Failure to make adequate provision for disabled electors can result in the selective disfranchisement of disabled people. Accessibility issues need to be considered in electoral law, voter registration, provisions for postal voting, the selection of polling stations, the physical equipment of those polling stations and the training of polling station staff. This disfranchisement may be a deliberate facet of electoral law, a consequence of a failure to consider the needs of anyone other than non-disabled electors, or an ongoing failure to respond to identified shortcomings in provision.

Note that in the case of disabled voters the issue may be actual loss of the franchise of someone previously able to vote, rather that ab initio disfranchisement. This may result from the transition from non-disabled to disabled, from changes in the effects of a disability, or changes in the accessibility of the electoral process.

===Access issues===
Access presents special difficulties for disabled voters.
- Eligibility—Some nations restrict the franchise based on measured intellectual capacity. Potential voters with learning impairments, mental health issues, or neurological impairments may also find themselves barred from voting by law.
- Registration—Registration difficulties may disfranchise disabled people through inadequate access provisions. For instance the United Kingdom (UK) Electoral Register is updated annually by a largely paper-based process; this provides poor accessibility to people with visual or learning impairments.
- Postal Voting—Postal voting for disabled voters requires ballots that are appropriate for visually impaired voters. The lack of a private, accessible voting booth makes postal voting inappropriate for others with specific physical and other disabilities.
- Polling Stations—Polling stations must offer the same physical accessibility that apply to other public facilities (parking, ramps, etc.) There must be sufficient polling stations to minimize queueing, which discriminates against those with mobility, pain or fatigue-based impairments. In 2005, 68% of polling stations in the UK were potentially inaccessible to disabled voters.

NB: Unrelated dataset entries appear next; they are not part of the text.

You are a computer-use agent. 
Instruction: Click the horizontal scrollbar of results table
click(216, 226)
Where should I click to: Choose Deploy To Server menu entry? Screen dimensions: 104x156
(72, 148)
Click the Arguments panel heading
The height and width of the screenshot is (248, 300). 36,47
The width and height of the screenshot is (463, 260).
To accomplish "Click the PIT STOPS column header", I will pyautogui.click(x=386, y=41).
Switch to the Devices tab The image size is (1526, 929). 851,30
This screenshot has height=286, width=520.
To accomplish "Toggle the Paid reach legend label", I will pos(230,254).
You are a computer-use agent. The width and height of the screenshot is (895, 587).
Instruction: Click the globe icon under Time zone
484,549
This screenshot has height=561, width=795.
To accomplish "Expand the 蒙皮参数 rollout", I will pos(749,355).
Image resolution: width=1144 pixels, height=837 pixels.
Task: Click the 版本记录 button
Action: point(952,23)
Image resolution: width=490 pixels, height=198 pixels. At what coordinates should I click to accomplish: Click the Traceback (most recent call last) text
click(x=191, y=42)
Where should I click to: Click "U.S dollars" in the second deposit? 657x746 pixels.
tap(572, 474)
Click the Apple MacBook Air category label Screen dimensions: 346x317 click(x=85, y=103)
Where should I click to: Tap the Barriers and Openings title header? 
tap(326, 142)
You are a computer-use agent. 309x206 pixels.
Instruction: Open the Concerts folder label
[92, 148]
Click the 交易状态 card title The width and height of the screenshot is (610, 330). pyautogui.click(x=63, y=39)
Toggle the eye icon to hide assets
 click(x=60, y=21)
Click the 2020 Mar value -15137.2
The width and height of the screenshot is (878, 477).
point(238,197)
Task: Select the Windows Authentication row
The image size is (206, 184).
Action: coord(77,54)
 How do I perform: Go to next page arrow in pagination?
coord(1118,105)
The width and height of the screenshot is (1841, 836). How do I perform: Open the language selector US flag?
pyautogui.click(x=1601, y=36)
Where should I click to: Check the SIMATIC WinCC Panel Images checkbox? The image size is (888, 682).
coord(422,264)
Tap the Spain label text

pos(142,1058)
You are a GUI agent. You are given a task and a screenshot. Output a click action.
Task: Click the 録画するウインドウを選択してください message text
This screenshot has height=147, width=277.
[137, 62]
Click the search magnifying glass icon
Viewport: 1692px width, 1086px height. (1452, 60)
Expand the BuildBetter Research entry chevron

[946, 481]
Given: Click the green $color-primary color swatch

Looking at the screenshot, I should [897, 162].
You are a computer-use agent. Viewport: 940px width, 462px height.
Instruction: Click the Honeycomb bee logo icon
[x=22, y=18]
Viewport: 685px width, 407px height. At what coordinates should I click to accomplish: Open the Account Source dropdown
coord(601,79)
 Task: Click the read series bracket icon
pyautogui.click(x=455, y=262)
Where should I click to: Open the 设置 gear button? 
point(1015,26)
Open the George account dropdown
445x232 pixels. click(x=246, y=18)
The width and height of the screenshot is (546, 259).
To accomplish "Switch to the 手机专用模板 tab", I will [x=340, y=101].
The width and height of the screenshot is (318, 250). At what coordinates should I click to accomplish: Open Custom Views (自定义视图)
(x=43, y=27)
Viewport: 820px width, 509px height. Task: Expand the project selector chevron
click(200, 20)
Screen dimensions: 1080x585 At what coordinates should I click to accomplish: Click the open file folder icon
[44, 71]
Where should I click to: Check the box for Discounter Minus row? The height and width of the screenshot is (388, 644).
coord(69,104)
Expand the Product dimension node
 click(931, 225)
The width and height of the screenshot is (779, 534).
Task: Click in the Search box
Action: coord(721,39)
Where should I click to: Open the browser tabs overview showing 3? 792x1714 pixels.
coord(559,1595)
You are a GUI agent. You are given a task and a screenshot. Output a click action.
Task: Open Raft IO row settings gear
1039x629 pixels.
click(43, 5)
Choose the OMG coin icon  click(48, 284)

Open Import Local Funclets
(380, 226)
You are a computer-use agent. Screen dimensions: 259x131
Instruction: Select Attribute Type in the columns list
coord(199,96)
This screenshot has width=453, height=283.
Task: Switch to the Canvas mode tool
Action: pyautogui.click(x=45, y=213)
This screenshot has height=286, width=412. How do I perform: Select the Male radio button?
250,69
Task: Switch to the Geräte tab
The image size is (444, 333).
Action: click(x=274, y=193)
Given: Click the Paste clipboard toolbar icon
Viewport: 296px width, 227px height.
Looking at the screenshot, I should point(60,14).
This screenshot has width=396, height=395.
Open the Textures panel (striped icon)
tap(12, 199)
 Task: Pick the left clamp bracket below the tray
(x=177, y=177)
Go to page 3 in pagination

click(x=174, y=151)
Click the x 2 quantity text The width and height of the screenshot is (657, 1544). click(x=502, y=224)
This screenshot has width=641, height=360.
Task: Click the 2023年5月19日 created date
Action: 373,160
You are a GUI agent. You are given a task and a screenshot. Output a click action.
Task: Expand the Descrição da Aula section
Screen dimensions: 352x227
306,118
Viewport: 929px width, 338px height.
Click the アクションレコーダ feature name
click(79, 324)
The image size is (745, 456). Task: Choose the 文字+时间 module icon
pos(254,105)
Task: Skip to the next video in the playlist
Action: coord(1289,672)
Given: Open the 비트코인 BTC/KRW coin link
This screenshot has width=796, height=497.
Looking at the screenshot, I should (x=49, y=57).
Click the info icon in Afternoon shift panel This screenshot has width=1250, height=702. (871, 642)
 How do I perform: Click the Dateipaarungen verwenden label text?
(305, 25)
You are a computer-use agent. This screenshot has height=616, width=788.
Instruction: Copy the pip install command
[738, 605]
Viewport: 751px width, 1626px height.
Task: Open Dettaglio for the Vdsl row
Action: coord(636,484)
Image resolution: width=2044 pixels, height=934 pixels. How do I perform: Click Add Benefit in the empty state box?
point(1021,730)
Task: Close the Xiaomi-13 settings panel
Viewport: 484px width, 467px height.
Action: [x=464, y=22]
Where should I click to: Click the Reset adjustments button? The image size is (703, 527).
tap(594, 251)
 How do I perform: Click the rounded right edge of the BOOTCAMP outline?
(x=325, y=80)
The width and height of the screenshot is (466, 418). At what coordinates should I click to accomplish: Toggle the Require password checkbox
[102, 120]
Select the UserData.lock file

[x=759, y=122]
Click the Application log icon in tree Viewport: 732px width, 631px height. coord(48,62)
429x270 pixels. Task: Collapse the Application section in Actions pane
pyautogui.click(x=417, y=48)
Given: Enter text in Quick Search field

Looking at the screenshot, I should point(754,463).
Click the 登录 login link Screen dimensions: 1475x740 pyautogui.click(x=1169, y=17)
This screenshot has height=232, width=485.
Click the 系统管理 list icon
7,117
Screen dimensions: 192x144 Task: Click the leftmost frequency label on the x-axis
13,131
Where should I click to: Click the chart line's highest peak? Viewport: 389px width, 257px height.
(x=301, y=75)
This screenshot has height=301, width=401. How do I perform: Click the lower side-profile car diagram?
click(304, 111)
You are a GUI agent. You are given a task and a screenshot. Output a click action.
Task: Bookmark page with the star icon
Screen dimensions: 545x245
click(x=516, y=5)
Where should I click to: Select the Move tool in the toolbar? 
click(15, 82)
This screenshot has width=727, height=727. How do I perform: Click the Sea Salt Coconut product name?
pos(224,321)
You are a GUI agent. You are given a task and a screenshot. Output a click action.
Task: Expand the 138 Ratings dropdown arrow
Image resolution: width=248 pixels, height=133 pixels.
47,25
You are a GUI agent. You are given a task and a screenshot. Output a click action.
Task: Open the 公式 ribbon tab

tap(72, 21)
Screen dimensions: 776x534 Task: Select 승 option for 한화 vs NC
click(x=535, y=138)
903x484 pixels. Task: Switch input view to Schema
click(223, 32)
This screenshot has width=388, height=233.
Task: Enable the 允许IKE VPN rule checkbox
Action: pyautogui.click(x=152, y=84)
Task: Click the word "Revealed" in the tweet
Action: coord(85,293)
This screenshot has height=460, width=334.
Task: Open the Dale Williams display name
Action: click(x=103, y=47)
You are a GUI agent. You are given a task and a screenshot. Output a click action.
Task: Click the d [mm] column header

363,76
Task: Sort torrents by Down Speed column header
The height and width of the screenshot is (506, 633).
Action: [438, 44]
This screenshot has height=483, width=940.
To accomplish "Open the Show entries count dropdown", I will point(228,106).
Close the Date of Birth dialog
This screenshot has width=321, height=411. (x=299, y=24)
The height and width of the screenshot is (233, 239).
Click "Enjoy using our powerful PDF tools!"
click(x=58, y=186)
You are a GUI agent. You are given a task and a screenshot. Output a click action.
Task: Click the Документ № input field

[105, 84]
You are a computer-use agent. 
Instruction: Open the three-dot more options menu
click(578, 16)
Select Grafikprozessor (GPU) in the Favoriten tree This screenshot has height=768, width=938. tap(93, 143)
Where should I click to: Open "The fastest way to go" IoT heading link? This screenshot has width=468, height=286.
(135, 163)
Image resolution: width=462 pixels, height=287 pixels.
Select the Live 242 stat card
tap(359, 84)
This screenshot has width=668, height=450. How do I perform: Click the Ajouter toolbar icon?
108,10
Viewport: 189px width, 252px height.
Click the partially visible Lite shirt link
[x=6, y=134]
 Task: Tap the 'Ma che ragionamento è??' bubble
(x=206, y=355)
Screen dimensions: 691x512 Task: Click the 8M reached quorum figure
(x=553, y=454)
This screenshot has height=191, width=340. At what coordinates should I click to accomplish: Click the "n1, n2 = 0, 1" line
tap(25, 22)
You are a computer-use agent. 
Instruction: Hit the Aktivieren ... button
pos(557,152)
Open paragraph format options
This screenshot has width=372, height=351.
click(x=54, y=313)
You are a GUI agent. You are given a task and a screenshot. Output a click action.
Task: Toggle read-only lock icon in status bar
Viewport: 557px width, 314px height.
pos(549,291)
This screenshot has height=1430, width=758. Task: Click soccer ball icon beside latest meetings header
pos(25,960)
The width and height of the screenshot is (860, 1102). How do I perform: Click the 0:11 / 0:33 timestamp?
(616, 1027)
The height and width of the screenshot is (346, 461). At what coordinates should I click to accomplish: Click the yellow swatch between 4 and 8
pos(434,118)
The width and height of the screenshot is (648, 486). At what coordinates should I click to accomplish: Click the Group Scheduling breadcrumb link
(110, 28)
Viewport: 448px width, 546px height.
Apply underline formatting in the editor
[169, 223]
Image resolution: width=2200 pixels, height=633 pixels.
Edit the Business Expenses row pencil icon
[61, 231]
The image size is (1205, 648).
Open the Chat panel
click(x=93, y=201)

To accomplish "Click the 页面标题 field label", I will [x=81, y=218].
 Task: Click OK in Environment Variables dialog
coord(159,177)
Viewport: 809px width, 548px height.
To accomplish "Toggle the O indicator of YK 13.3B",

- Equipment—Polling stations must be clearly signposted. Low-to-the-ground polling booths and voting equipment must be available. Equipment must enable independent voting by visually and/or physically impaired voters. In 2005, 30% of UK polling stations were not in compliance with the law that requires a large print ballot and a physical template.
- Staff—Staff must understand the necessity of taking steps to ensure access and be able to show voters how to use equipment such as physical templates, as well as in "disability etiquette" to avoid patronizing these voters.

=== Campaigns for improvement ===
The disability rights movement in the UK has increased attention on electoral accessibility. Campaigns such as Scope's 'Polls Apart' have exposed violations at polling stations.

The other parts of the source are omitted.